Problem 2: Segmentation

Dataset 1: Piano In this sequence of a person playing the piano, try to develop an algorithm to identify the pianist's hands. Portions of the hands are sometimes in deep shadow, which creates a challenging imaging situation.

Dataset 2: Bats In the following sequence of bats in flight, the bats appear bright against a dark sky. We have provided both gray scale and false color images from this sequence; you may use whichever images you prefer. Can you use characteristics of the connected components you find in order to determine if the bats have their wings spread or folded? Can you identify regions contain multiple bats?

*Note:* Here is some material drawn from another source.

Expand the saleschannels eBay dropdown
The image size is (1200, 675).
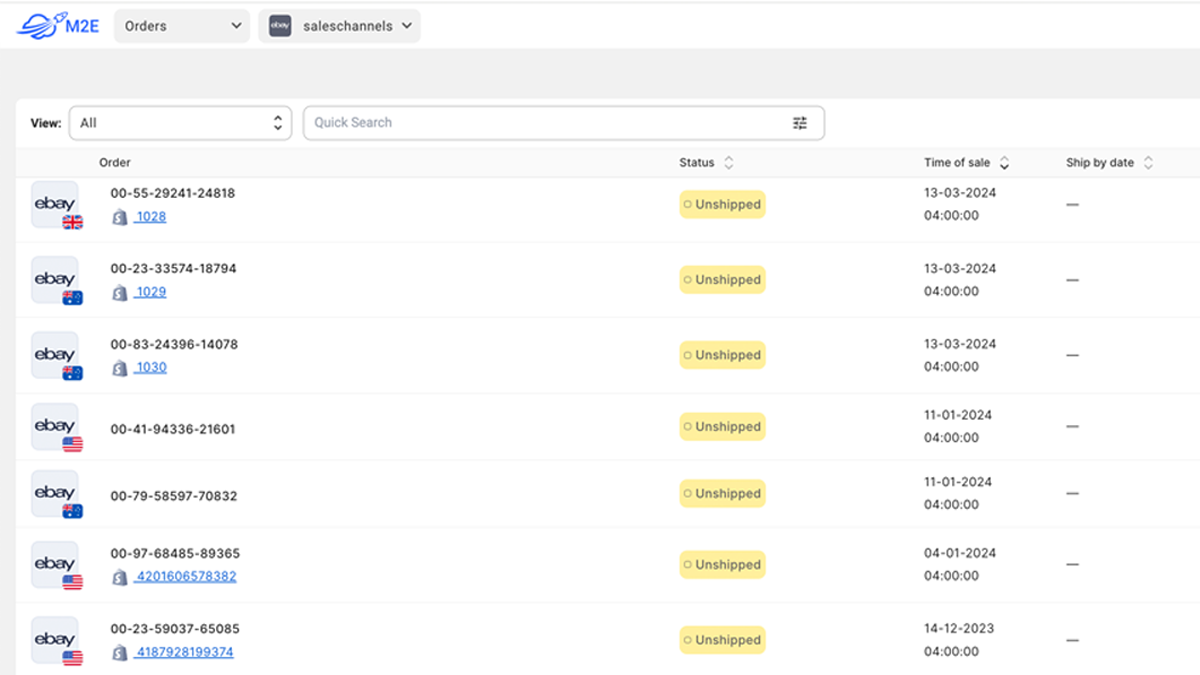[x=339, y=26]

Dataset 3: Pedestrian In the following sequence of people walking on street, try to develop an algorithm to count the number of people in each frame. As a challenge, can you track each person respectively?

Method and Implementation

Problem 1: Binary Image Analysis

Connected component detection:

We implemented the sequential labeling algorithm. We perform 2 passes through the images to label all the connected components. We also implemented the Union Find data structure to help with this algorithm

Boundary Following algorithm:

We implemented the boundary following algorithm as specified in lecture. We use the color code from part 1 to identify the interesting regions, and then follow that region using the algorithm

Skeleton Detection algorithm:

We implemented topological skeleton algorithm. We keep eroding the image until we acquire the needed skeleton

Problem 2: Segmentation

Dataset 1: Piano

Crop frame area to only contain keyboard.

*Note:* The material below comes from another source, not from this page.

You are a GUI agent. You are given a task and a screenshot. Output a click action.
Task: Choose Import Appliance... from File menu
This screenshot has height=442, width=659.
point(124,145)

cropped = resized[top_y: top_y + rect_height, top_x:top_x + rect_width]
Apply BGR skin detection to detect the hand (also keyboard) and use Canny edge detection algorithm to apply the edges to separate the hand from the keyboard

  # apply skin detection
  skin_detection = skinDetectionBGR(cropped)
  # edge detection
  edges = cv2.Canny(cropped,100,200)
  reverse_edge = cv2.bitwise_not(edges)
  # apply edges to hand
  edged_hand = cv2.bitwise_and(reverse_edge, skin_detection)
Apply YCrCb skin detection to get only the hand. Perform an open to remove noises, and then use the image as a filter to get the hand regions.

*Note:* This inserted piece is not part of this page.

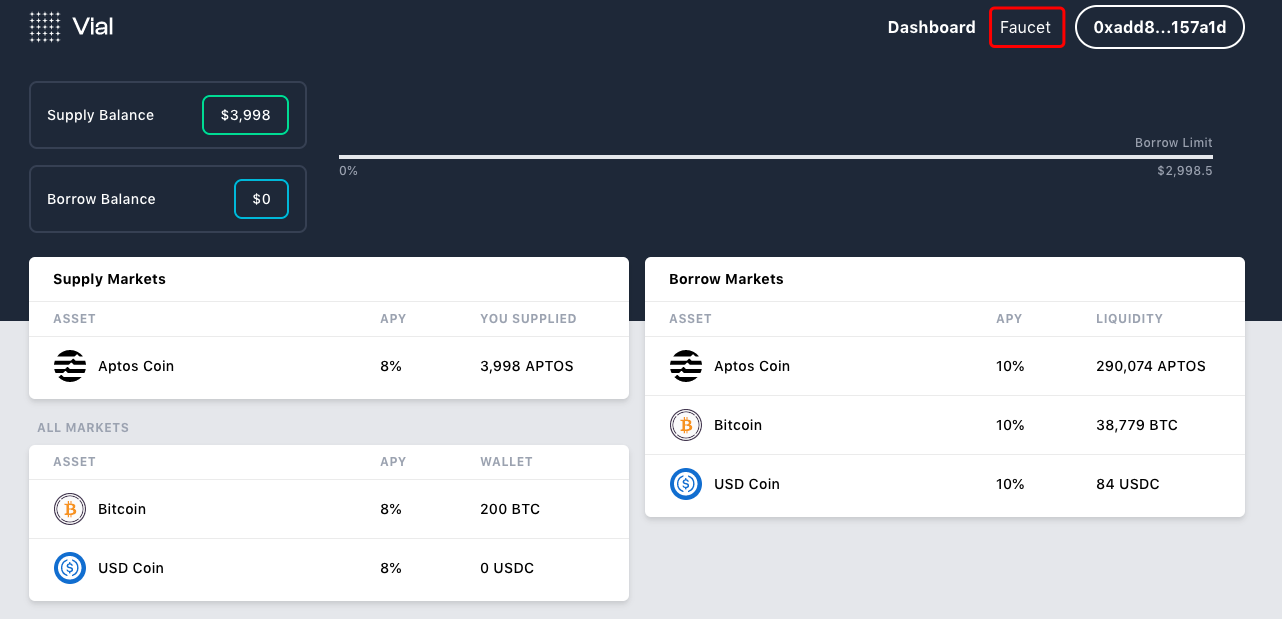The height and width of the screenshot is (619, 1282).
Task: Click the $3,998 supply balance badge
Action: pos(245,115)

  # use YCrCb skin detection to identify hand regions
  skin2 = skinDetectionYCrCb(cropped)
  noiseless_skin = cv2.morphologyEx(skin2, cv2.MORPH_OPEN, open_kernel)
  dilated_skin = cv2.dilate(noiseless_skin, dilate_kernel, iterations=1)

  # use YCrCb as a filter
  final = cv2.bitwise_and(dilated_skin, edged_hand)
We then get contours from this final image and apply it to the original image.

  # find contours
  contours, hierarchy = cv2.findContours(final, cv2.RETR_LIST, cv2.CHAIN_APPROX_SIMPLE)
  cv2.drawContours(resized, contours, -1, (0, 255, 0), 1, offset=top_left)

Dataset 2: Bats

Create an adaptive threshold to get the larger bats

    adaptive_threshold = cv2.adaptiveThreshold(resized, 255, cv2.ADAPTIVE_THRESH_MEAN_C, cv2.THRESH_BINARY, 11, -5)
    kernel = cv2.getStructuringElement(cv2.MORPH_ELLIPSE, (3, 3))
    adaptive_threshold = cv2.morphologyEx(adaptive_threshold, cv2.MORPH_OPEN, kernel)
Detect motions to get the bats too small to detect with adaptive threshold

    non_dup = non_dup_diff(resized, resized_prev)
    ret,thresh_frame_diff = cv2.threshold(non_dup, 5, 255, cv2.THRESH_BINARY)
Final binary: OR of motion and adaptive threshold to get the most coherent image of the bats.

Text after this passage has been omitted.